While those aged 20-39 years old have the highest case rates — and are driving virus hospitalizations in Michigan — K-12 schools top the list of coronavirus outbreak locations in the state. High schools are particularly problematic.
Since January, basketball, hockey and wrestling have had the highest number of COVID cases and clusters, with 376 cases linked to basketball and 256 to hockey.
In an effort to curb virus spread, Dr. Walensky is urging the state to impose restrictions on indoor, contact youth sports.
“I encourage communities to make adjustments to meet their unique needs and circumstances,” Walensky said. “For example, in areas of substantial or high community transmission, CDC guidance specifically suggests refraining from youth sports that are not outside and cannot be conducted at least six feet apart.”
The CDC director’s recommendation comes as Michigan leads the nation in virus spread, reporting the highest COVID case rate of any state over the last week. Coronavirus infections have been rapidly increasing across the state since mid-February, nearing numbers last seen during the November surge and the onset of the pandemic.
Last week, the CDC said that Michigan is leading the nation in new COVID-19 cases per population. As of April 2, the state of Michigan was leading the U.S. in daily new COVID cases, virus infection rates and positive COVID test rates, according to data from Covid Act Now. That still remains true as of April 8, except for the infection rates: Puerto Rico has surpassed Michigan’s COVID infection rate, now leading the nation with a rate of 1.22, the data shows.
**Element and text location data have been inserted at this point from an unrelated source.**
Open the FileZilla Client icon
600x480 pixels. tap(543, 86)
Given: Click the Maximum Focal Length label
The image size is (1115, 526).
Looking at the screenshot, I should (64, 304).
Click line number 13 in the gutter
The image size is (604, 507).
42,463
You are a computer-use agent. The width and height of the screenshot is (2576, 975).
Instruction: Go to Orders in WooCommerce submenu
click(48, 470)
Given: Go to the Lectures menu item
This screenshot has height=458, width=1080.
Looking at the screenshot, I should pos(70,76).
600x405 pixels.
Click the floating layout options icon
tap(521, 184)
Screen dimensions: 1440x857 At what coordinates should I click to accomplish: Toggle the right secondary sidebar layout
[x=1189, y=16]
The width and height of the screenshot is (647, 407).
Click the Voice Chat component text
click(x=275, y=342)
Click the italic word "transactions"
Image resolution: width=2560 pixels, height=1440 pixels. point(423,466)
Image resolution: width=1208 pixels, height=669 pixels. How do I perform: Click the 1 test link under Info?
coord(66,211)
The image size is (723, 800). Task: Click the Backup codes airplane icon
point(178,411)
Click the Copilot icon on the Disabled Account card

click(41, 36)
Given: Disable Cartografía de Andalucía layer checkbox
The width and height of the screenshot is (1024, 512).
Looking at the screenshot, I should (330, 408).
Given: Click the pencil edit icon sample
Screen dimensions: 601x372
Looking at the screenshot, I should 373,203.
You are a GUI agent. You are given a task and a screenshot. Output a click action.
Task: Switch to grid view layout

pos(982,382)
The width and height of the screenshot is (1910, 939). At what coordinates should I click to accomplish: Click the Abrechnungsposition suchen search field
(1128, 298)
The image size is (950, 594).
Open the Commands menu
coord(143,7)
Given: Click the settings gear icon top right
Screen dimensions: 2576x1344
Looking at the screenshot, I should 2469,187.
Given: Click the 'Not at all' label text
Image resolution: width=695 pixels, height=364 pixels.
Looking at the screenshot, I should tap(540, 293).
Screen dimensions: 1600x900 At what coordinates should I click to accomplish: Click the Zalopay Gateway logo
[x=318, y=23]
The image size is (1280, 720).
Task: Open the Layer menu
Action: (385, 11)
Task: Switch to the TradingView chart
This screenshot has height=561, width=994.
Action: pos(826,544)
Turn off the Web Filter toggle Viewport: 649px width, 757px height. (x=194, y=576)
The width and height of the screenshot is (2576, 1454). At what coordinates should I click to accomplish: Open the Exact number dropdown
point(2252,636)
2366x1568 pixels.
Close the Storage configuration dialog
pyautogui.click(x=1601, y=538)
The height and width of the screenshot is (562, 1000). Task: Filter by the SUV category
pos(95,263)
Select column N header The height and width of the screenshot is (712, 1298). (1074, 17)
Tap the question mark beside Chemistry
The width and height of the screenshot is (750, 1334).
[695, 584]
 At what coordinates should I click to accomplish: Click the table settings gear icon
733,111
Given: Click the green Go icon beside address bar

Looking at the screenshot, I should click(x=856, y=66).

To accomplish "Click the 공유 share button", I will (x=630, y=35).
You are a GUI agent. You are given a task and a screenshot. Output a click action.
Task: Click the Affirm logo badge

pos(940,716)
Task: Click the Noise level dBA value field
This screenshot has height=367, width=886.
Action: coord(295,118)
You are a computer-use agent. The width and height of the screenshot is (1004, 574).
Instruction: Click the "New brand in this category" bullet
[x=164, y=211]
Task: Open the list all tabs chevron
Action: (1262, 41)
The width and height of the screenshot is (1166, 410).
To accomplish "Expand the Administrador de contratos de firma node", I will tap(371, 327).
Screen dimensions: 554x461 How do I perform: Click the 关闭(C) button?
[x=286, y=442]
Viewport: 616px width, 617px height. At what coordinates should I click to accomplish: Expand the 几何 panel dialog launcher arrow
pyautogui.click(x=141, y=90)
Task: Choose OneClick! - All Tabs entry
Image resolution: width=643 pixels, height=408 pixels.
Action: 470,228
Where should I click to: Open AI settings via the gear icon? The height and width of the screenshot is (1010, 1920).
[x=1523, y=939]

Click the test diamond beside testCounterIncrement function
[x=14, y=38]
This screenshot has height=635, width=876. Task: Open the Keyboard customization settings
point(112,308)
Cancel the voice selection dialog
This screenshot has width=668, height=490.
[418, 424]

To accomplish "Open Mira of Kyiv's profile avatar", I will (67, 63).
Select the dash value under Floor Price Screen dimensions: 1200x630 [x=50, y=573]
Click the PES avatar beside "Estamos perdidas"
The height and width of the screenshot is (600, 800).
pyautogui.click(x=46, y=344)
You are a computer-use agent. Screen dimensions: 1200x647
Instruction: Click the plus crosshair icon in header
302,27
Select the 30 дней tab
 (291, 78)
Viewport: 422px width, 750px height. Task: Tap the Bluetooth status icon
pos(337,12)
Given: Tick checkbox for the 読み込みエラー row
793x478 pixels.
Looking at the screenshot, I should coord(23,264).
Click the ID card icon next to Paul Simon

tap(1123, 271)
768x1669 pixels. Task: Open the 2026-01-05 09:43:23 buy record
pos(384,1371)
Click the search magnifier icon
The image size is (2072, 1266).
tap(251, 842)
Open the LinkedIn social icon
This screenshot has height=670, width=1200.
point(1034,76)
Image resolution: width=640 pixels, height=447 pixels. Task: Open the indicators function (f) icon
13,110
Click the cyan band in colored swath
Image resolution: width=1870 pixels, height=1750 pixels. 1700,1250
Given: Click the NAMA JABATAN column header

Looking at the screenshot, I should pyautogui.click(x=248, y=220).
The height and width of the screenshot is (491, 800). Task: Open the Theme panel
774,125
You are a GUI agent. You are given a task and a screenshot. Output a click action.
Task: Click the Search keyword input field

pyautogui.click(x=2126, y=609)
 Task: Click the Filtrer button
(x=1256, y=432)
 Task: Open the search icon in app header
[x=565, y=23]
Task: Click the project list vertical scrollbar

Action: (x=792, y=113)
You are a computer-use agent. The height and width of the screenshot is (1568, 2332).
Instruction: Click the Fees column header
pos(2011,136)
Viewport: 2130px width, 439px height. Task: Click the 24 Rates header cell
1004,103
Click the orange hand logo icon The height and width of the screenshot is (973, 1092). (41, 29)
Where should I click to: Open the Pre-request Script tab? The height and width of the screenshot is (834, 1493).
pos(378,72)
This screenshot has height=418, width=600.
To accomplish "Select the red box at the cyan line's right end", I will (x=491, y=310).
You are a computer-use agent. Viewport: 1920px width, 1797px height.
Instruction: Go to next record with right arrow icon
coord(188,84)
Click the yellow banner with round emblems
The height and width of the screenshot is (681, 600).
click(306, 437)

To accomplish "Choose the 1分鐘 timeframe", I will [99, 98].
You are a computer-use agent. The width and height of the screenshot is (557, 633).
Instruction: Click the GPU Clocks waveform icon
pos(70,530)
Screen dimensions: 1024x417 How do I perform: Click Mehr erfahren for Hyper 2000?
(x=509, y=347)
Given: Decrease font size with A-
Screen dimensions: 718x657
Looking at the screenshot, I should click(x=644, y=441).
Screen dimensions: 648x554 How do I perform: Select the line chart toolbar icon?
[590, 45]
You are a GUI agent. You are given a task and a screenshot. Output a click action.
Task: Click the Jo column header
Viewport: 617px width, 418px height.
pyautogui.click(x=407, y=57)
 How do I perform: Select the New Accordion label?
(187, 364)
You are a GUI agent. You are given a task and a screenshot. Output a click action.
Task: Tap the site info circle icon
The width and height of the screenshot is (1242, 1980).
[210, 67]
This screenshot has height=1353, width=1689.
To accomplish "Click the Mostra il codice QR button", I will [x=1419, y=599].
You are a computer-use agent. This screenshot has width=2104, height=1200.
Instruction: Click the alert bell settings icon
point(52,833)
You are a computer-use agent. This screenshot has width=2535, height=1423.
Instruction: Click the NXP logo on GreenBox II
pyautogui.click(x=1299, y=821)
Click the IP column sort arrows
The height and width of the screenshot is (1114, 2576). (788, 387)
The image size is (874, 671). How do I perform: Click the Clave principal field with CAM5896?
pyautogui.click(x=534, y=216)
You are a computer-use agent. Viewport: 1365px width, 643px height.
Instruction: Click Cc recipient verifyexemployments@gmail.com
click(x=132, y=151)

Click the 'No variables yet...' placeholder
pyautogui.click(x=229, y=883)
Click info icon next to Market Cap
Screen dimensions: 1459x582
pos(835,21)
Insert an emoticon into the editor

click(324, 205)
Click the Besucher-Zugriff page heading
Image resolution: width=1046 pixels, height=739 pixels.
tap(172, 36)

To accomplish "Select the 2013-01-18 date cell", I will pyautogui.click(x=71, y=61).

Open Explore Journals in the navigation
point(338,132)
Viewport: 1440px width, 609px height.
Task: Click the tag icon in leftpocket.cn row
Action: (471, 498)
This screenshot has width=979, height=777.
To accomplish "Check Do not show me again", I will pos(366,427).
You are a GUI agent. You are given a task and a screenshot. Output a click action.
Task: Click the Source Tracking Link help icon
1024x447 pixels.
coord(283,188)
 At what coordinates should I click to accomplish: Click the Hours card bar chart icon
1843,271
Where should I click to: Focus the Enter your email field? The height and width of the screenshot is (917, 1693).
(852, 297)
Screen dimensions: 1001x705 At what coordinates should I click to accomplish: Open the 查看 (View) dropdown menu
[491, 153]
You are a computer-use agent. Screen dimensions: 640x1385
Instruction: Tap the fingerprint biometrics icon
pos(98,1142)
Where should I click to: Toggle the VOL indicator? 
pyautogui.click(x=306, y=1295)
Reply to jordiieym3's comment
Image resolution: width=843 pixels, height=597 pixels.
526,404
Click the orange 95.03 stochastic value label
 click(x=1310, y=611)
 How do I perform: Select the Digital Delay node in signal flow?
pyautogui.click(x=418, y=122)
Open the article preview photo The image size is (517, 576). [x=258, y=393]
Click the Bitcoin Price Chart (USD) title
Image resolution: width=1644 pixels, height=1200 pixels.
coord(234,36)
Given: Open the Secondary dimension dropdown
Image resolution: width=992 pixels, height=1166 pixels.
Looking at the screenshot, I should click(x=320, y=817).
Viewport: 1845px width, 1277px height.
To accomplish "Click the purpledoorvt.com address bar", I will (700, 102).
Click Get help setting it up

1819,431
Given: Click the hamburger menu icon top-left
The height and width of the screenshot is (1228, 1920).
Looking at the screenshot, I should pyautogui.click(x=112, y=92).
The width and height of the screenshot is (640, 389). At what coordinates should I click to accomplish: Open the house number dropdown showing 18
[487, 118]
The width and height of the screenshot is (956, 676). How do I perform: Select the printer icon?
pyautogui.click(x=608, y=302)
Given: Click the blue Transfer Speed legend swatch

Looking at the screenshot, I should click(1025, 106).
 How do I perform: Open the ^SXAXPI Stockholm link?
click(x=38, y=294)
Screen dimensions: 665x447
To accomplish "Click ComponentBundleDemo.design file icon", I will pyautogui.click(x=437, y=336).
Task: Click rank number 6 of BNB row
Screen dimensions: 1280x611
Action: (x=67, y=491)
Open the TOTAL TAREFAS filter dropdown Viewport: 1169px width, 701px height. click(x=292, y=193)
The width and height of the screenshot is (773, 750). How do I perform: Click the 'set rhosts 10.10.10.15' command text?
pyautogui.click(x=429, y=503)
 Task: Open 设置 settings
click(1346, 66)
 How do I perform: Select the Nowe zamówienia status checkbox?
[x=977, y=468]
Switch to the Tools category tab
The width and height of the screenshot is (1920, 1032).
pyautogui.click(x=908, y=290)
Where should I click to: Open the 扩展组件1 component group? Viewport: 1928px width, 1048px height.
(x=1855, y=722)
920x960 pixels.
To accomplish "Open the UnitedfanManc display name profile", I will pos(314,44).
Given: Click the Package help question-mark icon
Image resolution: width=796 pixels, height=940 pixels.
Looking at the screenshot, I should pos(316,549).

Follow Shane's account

Michigan’s infection rate is 1.21 as of Thursday — meaning that every individual who contracts COVID is infecting, on average, 1.21 other people.
Health officials are particularly concerned with the up-tick in hospitalizations in Michigan amid the virus surge, specifically among a smaller age group.
According to state data, hospitalization rates are doubling every 12 to 14 days. At this rate, Michigan is quickly approaching the peaks seen in December and last spring. If the current trends continue, Michigan could exceed its previous highest levels of hospitalizations by next Monday.
Those numbers are alarming for younger age groups: According to the Michigan Health and Hospital Association, hospitalizations increased by 633 percent for adults ages 30-39 and by 800 percent for adults ages 40-49 between March 1 and March 23.
The shift in hospitalized age groups in Michigan is likely related to the distribution of coronavirus vaccines, as older, more vulnerable populations were initially prioritized. Still, health experts are concerned with the increasing number of middle-aged Michigan adults being hospitalized with severe COVID-19.
Elizabeth Hertel, Director of the Michigan Department of Health and Human Services, said that hospitals can handle the rise in virus cases and hospitalizations.
“We know that our hospitals are well-equipped to handle these surges,” Hertel said during a news conference Wednesday. “We’ve seen them do it a number of times now, unfortunately.”
Despite rising COVID infections and hospitalizations, and recommendations from the CDC, Michigan officials have maintained that their plan is to prioritize vaccines to combat the virus surge, not impose new restrictions.
“Our focus right now continues on making sure we’re getting as many people vaccinated as possible,” Hertel said. “We still do have a number of restrictions in place that limit gathering sizes.”
Hertel also noted that while high school indoor sports have been a source of infections, those sports will be wrapping up soon, and spring sports are outdoors where close contact is less likely. When lifting restrictions on Michigan youth sports in February, officials did not say whether or not they would be open to imposing new restrictions should conditions change, instead saying they would “watch the numbers.”
The state has imposed regular, mandatory COVID-19 testing for teen athletes to help slow virus spread — though some parents are staunchly against it.
Vaccinations have been ramping up across the state, with eligibility criteria now extended to all residents aged 16 years old and up. Health officials are pushing for younger populations to get vaccinated as quickly as possible in response to the state’s virus surge.